— Problems to solve —
[A] Answer these questions using the passage on the Ballyhoo! poster exhibition.
(i) In what year was the Danish caricature of Charlie Chaplin made?
(ii) What product does Veronica Lake promote in the 1945 ad?
(iii) Which graphic designer created the 1966 portrait of Bob Dylan?
[B] Write out, word for word, everything in the passage on the Ballyhoo! poster exhibition from "The art of promotion" down to "Black Pearl (2003).".

— Page extract —
The art of promotion
One of every three faces in the National Portrait Gallery's Ballyhoo! Posters as Portraiture comes from the movies.
There's Charlie Chaplin in a 1918 Danish caricature of the actor in the guise of his beloved Little Tramp character.
Here's Marlon Brando, not once but twice: One stares out of an Italian poster for 1954's On the Waterfront (Fronte del Porto); the other, from a glossy for 1979's Apocalypse Now.
Who's that in the corner? Johnny Depp as Captain Jack Sparrow in a life-size cardboard stand-up promoting Pirates of the Caribbean: The Curse of the Black Pearl (2003).
Our appetite for Hollywood ham, it seems, is nothing new. Even when what's for sale is not movie tickets.
Veronica Lake, for instance, touts Woodbury cosmetics in a 1945 ad. Bette Davis, Judy Garland and Shirley MacLaine model mink coats in a famous series of ads for Blackglama fur from the 1960s and 1970s (“What becomes a Legend most?'').It isn't always so obvious, though, what's for sale.
Psychedelic Cloud
Take the poster of Bob Dylan (next to movie stars, musicians are the second-most-popular subject here).
The iconic 1966 portrait by pioneering graphic designer Milton Glaser couldn't be simpler.
It's just a black silhouette of the singer's highly recognisable profile under a psychedelic cloud of rainbow-coloured hair. That and the single word “Dylan''.
Thing is, it was originally included as a freebie in the 1967 album Bob Dylan's Greatest Hits, so what's it selling? In this case and others like it, the poster wasn't made to hawk merchandise, but rather to publicise something less tangible. Say, the owner's hipness.
Or, in the words of curator Wendy Wick Rease's wall text, to serve as “dorm room signals of affiliation with popular causes.''
Think Huey Newton.

— Extracted data entries —
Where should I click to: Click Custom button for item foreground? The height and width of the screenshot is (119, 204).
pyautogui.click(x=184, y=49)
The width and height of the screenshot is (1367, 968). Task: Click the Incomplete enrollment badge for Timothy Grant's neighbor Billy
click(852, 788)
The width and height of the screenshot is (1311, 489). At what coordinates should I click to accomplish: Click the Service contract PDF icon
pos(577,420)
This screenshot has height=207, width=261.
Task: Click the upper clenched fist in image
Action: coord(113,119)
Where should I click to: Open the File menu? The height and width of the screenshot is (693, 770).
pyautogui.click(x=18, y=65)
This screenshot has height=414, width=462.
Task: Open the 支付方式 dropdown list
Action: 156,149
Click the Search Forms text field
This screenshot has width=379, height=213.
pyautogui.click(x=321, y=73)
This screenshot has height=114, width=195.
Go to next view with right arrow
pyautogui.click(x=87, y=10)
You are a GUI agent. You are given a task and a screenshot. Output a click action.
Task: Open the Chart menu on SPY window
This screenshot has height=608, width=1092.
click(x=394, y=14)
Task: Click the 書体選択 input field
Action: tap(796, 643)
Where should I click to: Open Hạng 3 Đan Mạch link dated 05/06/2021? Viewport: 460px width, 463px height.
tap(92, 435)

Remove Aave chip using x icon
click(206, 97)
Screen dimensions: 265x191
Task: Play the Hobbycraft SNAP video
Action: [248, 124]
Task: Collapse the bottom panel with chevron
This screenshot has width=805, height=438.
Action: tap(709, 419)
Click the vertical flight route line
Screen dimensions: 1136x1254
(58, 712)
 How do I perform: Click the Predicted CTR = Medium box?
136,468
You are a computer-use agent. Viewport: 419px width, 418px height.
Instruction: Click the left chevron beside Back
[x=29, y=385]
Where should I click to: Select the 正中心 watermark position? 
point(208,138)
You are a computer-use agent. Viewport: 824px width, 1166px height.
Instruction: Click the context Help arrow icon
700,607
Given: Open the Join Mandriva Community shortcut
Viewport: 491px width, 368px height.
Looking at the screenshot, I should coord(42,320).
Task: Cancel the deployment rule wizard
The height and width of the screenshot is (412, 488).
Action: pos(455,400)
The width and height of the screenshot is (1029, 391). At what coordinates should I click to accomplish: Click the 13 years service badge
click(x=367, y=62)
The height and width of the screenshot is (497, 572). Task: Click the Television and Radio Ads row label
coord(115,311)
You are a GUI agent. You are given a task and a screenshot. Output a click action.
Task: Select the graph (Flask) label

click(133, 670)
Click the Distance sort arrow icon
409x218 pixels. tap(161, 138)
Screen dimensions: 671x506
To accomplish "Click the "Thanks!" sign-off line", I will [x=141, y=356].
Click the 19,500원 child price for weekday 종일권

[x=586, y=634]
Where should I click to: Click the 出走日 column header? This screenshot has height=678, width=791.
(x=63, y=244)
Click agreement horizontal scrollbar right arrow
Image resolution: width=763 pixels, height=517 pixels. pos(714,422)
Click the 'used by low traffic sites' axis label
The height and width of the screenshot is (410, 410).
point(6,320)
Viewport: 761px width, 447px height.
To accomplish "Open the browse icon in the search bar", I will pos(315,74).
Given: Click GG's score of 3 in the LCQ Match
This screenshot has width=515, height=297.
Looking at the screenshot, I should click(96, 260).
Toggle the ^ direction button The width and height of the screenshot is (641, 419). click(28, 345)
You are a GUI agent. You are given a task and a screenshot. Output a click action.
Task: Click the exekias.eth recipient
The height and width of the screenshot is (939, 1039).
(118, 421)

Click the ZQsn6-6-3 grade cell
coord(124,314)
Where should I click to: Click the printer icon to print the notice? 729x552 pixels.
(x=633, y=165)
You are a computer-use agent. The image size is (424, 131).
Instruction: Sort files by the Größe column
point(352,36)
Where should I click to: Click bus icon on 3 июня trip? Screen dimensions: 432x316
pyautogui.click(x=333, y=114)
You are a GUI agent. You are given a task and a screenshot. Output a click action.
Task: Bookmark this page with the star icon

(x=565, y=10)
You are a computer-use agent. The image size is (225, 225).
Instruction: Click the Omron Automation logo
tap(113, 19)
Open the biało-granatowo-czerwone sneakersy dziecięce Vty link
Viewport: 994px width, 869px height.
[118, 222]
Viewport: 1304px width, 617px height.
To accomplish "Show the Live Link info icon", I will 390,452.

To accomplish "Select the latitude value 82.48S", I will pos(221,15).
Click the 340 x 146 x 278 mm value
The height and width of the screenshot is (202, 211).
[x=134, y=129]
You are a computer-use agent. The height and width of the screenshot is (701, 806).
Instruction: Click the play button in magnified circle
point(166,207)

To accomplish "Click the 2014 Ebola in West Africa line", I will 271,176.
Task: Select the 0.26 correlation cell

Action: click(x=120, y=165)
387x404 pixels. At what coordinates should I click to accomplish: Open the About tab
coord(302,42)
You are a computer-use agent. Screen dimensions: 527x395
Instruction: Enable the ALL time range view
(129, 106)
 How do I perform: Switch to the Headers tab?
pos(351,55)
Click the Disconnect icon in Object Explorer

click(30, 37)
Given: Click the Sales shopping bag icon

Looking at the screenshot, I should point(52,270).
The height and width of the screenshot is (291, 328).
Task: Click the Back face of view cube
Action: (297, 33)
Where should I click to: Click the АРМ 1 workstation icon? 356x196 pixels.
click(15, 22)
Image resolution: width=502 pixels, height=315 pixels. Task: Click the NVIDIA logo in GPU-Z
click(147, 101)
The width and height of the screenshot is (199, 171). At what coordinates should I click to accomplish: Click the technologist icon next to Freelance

— Answers for the exercise —
[A]
(i) 1918
(ii) Woodbury cosmetics
(iii) Milton Glaser

[B]
The art of promotion
One of every three faces in the National Portrait Gallery's Ballyhoo! Posters as Portraiture comes from the movies.
There's Charlie Chaplin in a 1918 Danish caricature of the actor in the guise of his beloved Little Tramp character.
Here's Marlon Brando, not once but twice: One stares out of an Italian poster for 1954's On the Waterfront (Fronte del Porto); the other, from a glossy for 1979's Apocalypse Now.
Who's that in the corner? Johnny Depp as Captain Jack Sparrow in a life-size cardboard stand-up promoting Pirates of the Caribbean: The Curse of the Black Pearl (2003).